Wednesday 17 August, 2022

Today, we sent an open letter to Councillor Andrew Proctor, in objection to the Norwich Western Link road (NWL). Read the full letter below. You can add your voice by sharing this letter, and signing the petition. The public consultation on the NWL is now open, and we will soon be advising on how best to respond.

Dear Councillor Proctor, 

We write to express our grave concerns about the impact of the proposed Norwich Western Link Road on Norfolk’s wildlife and landscape. This week, Norfolk County Council has opened a public consultation on the road and we are writing to convey the strength of our objections to the plans. 

For over two years, environmental organisations, including Norfolk Wildlife Trust, have been highlighting the unavoidable negative impact the road will have on a well-connected network of vital wildlife habitats and the species that call them home, many of which are protected by law.
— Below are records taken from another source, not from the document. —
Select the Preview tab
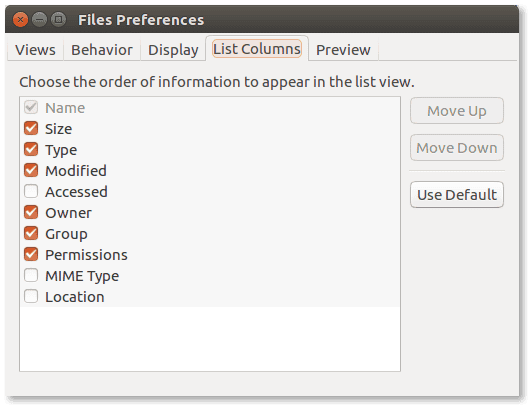click(x=343, y=50)
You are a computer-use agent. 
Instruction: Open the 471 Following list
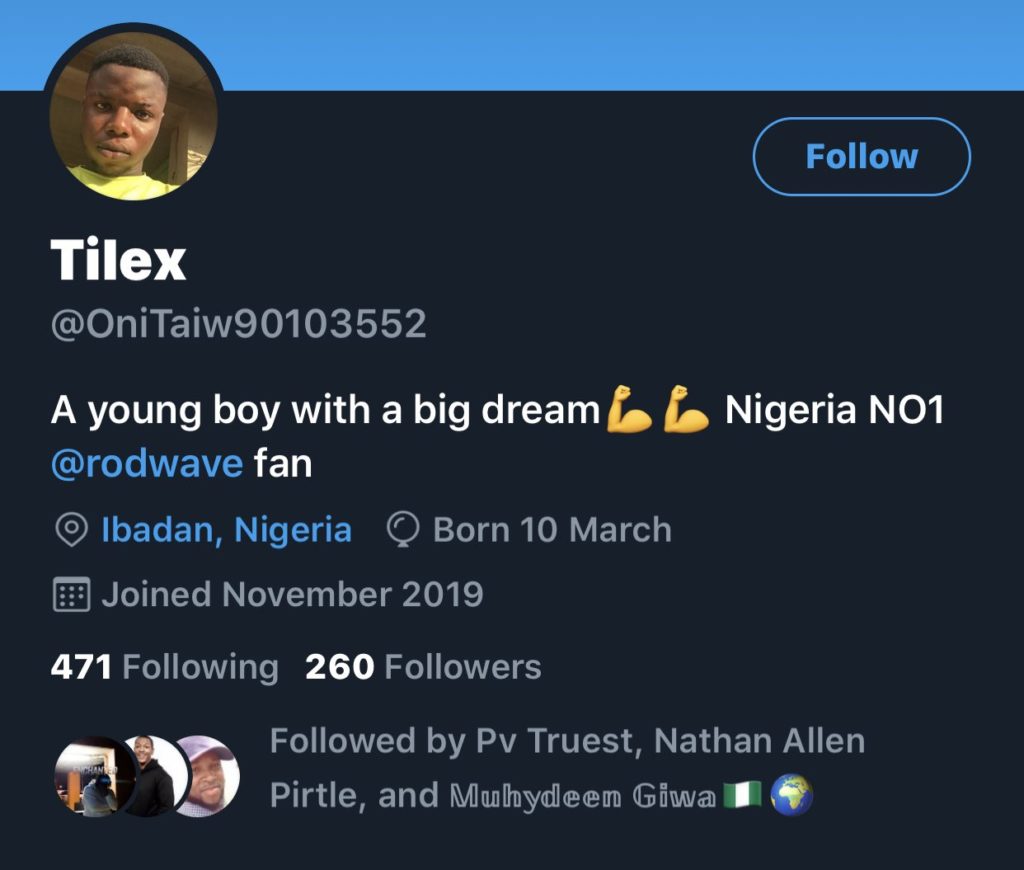point(164,667)
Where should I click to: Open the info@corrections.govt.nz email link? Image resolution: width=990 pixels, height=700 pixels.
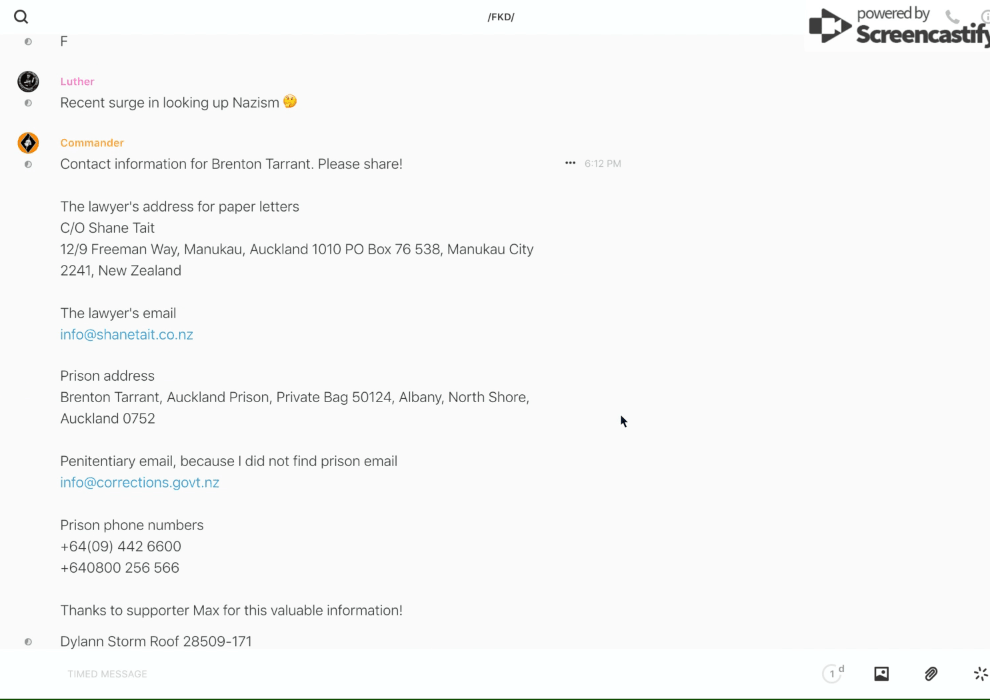point(140,482)
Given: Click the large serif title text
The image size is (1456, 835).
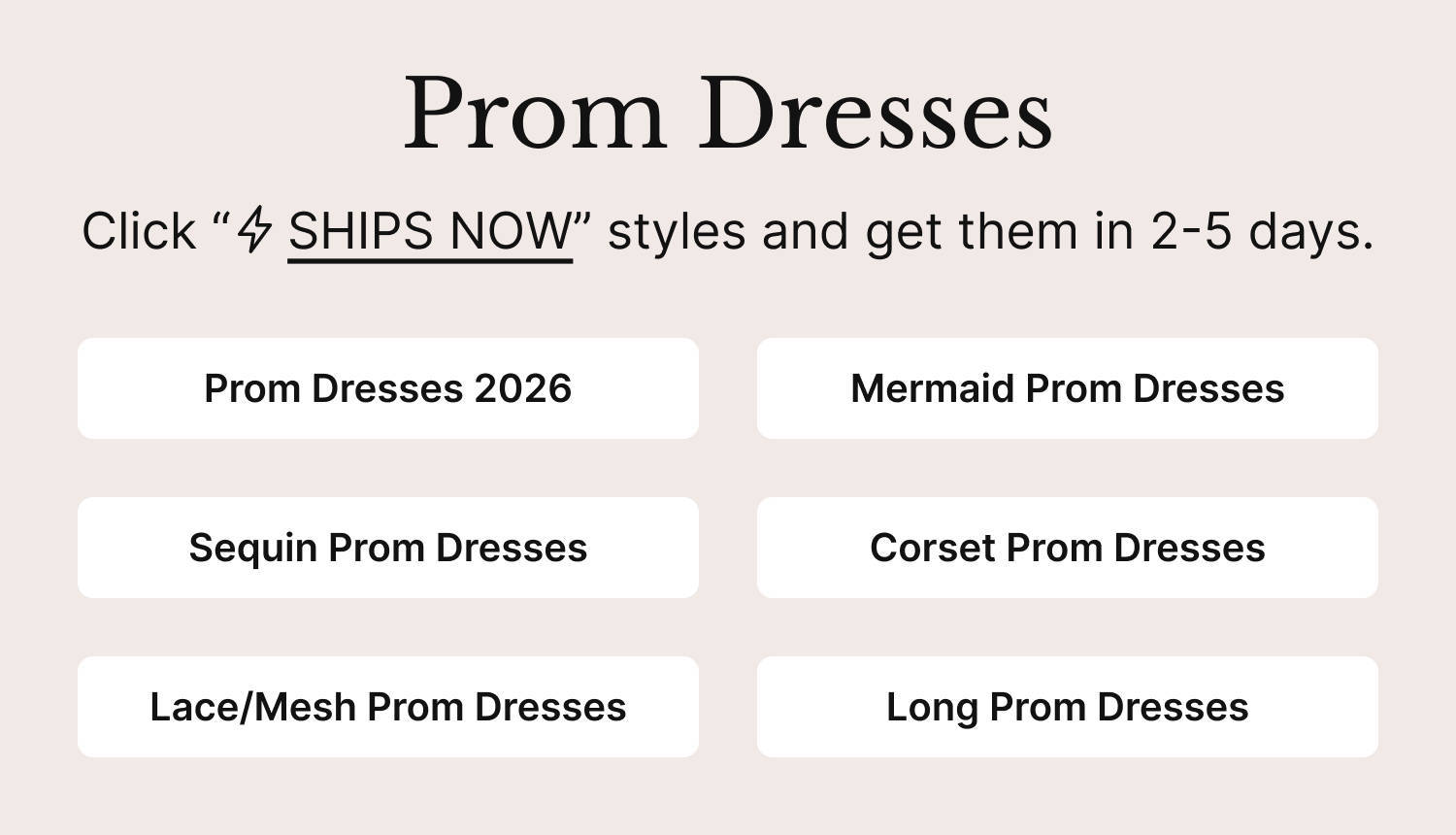Looking at the screenshot, I should click(728, 115).
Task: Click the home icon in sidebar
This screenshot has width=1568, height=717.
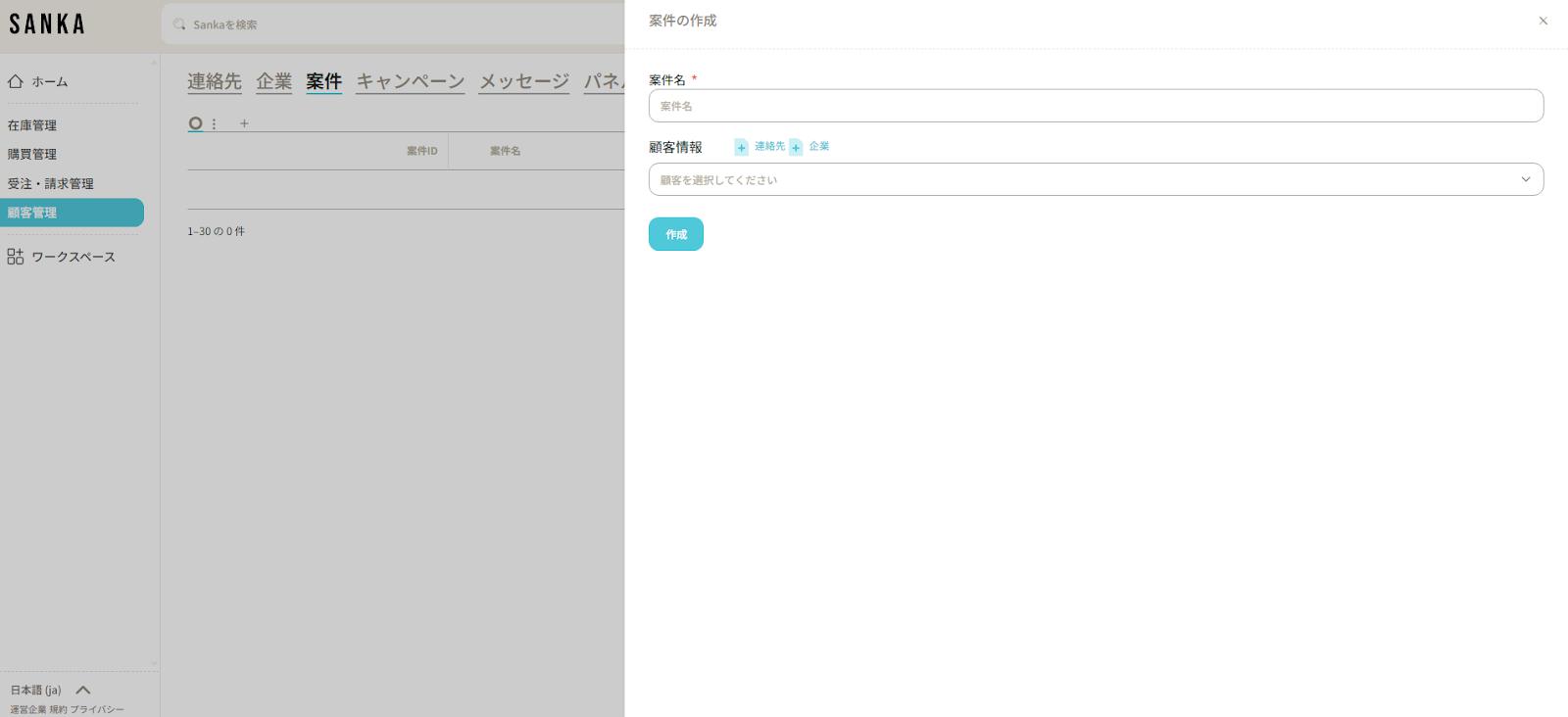Action: click(16, 81)
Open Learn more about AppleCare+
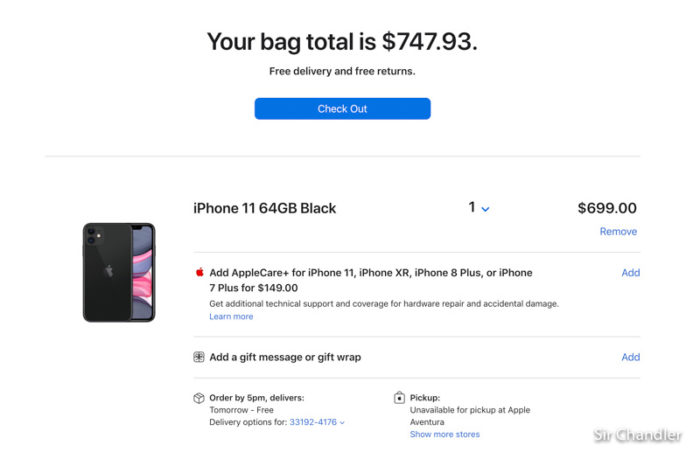700x459 pixels. point(231,316)
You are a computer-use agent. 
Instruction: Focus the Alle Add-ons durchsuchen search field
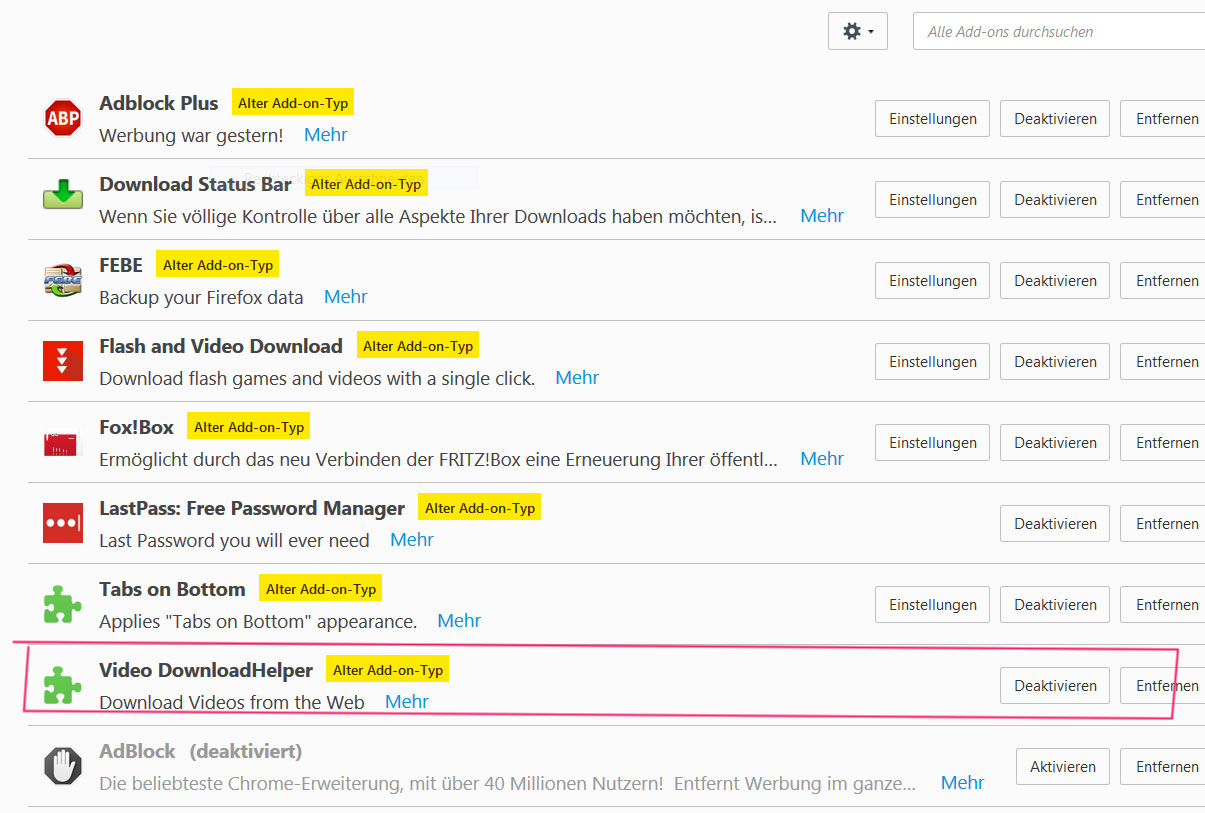click(1060, 32)
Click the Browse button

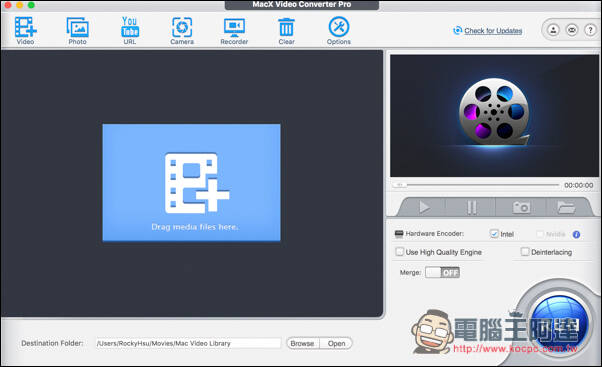(x=303, y=344)
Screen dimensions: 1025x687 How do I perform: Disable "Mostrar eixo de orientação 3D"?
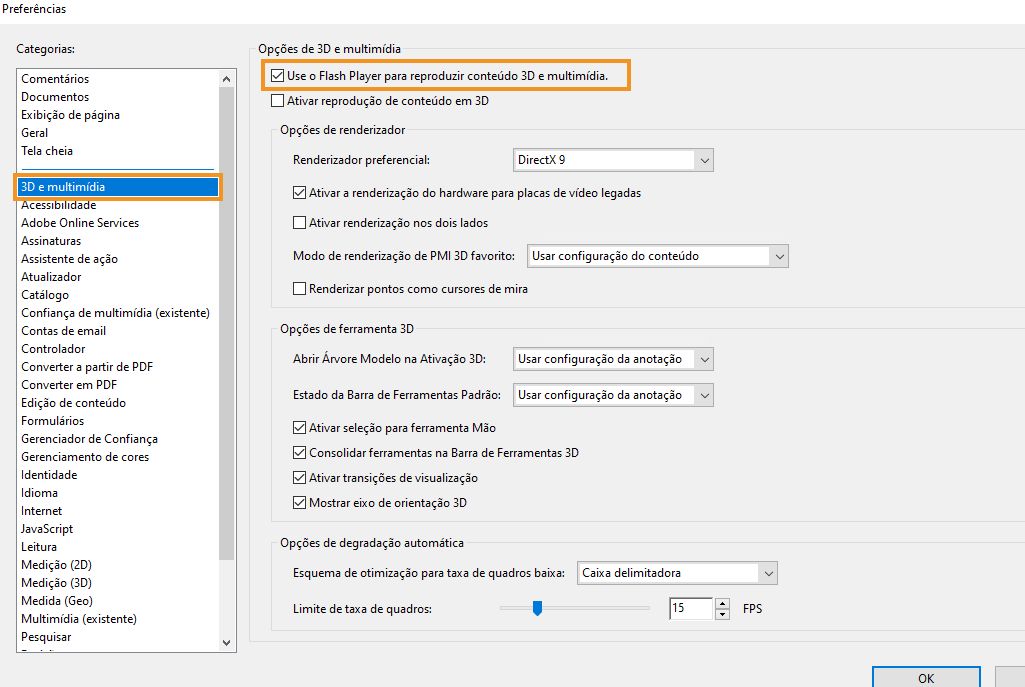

The area is home to ancient woodlands, grasslands, chalk streams and floodplains and supports veteran trees and species including bats, badgers, farmland birds such as yellowhammer and linnet and a wide variety of invertebrates. The proposed development will fragment this wildlife-rich area, damage the River Wensum Site of Special of Scientific Interest (SSSI) and Special Area of Conservation (SAC) and destroy parts of three County Wildlife Sites. 

Of most concern is the evidence from a growing body of independent research, which presents incontrovertible evidence that the proposed Norwich Western Link route goes through the heart of the UK’s largest known barbastelle bat colony. Barbastelle bats are in serious decline globally and the proposed road will separate them from the fields and marshes where they feed and inevitably result in the deaths of many bats. This risks the local extinction of a globally threatened species. 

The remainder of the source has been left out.